Notes This study was funded by an NHMRC project grant and the Victorian Health Promotion Foundation. Ergotron provided the height‐adjustable workstations (www.ergotron.com). No financial disclosures were reported by the authors and the authors declared that there were no conflicts of interest.
Risk of bias
Bias Authors' judgement Support for judgement
Random sequence generation (selection bias) High risk Randomisation was not done.
Allocation concealment (selection bias) High risk Allocation into groups was by floor, with intervention participants (primarily administrative staff) working on the floor above the control participants (predominantly senior administrative staff).
Blinding of participants and personnel (performance bias) All outcomes High risk Research staff, participants, and assessors were not blinded to group allocation.

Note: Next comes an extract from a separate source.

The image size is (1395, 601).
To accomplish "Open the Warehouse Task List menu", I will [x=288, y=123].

Blinding of outcome assessment (detection bias) All outcomes Low risk As outcomes were assessed by accelerometer‐inclinometers and self‐administered questionnaires, it is unlikely that results were influenced by the lack of blinding.

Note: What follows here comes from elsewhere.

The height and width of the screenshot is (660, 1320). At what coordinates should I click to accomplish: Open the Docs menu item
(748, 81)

Incomplete outcome data (attrition bias) All outcomes Low risk 4 participants, 2 each from the intervention and control groups withdrew and 2 further participants, 1 each from the intervention and control groups were lost during follow‐up. As the same proportion of participants were excluded from both groups, the missing data did not have much impact on outcomes.
Selective reporting (reporting bias) Low risk All outcomes mentioned in the methods section were reported. The study protocol was not available.
Baseline comparability/ imbalance Low risk There were more women in the intervention group than in the control group. The mean age of both groups was similar. All participants were recruited from a single workplace in metropolitan Melbourne, Australia.
Validity of outcome measure Low risk The accelerometer is a valid instrument for the measurement of sitting time.